Santiago: Chileans resoundingly rejected a new constitution to replace a charter imposed by the dictatorship of Gen. Augusto Pinochet 41 years ago, dealing a stinging setback to President Gabriel Boric who argued the document would have ushered in a progressive era. With 96% of the votes counted in Sunday's plebiscite, the rejection camp had 61.9% support compared to 38.1% for approval amid what appeared to be a heavy turnout with long lines at polling states.

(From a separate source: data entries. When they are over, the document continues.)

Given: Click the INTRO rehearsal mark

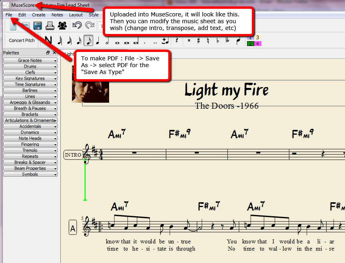Looking at the screenshot, I should 73,155.
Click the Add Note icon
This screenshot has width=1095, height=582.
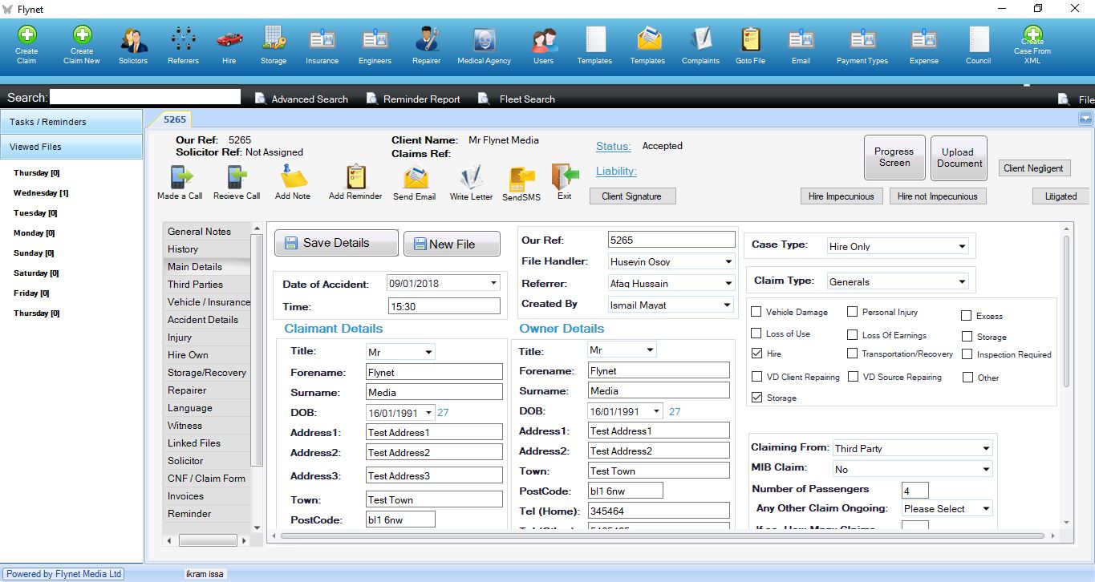[293, 178]
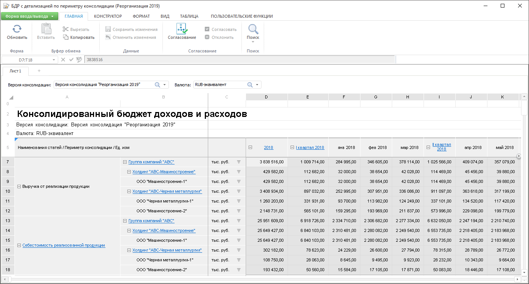Click the Холдинг "АВС-Черная металлургия" link in row 10
This screenshot has height=284, width=529.
point(167,192)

Voting was mandatory.
The approval camp conceded defeat, with its spokesman Vlado Mirosevic saying: "We recognize this result and we listen with humility to what the Chilean people have expressed." The rejection of the document was broadly expected in this country of 19 million as months of pre-election polling had shown Chileans had grown wary of the document that was written up by a constituent assembly in which a majority of delegates were not affiliated with a political party.
"Today we're consolidating a great majority of Chileans who saw rejection as a path of hope," said Carlos Salinas, a spokesman for the Citizens' House for Rejection. "We want to tell the government of President Gabriel Boric... that 'today you must be the president of all Chileans and together we must move forward." Despite these expectations, no analyst or pollster had predicted such a large margin for the rejection camp, showing how Chileans were not ready to support a charter that would have been one of the most progressive in the world and would have fundamentally change the South American.
The proposed charter was the first in the world to be written by a convention split equally between male and female delegates, but critics said it was too long, lacked clarity and went too far in some of its measures, which included characterizing Chile as a plurinational state, establish autonomous Indigenous territories, and prioritize the environment. "The constitution that was written now leans too far to one side and does not have the vision of all Chileans," Roberto Briones, 41, said after voting in Chile's capital of Santiago. "We all want a new constitution, but it needs to have a better structure."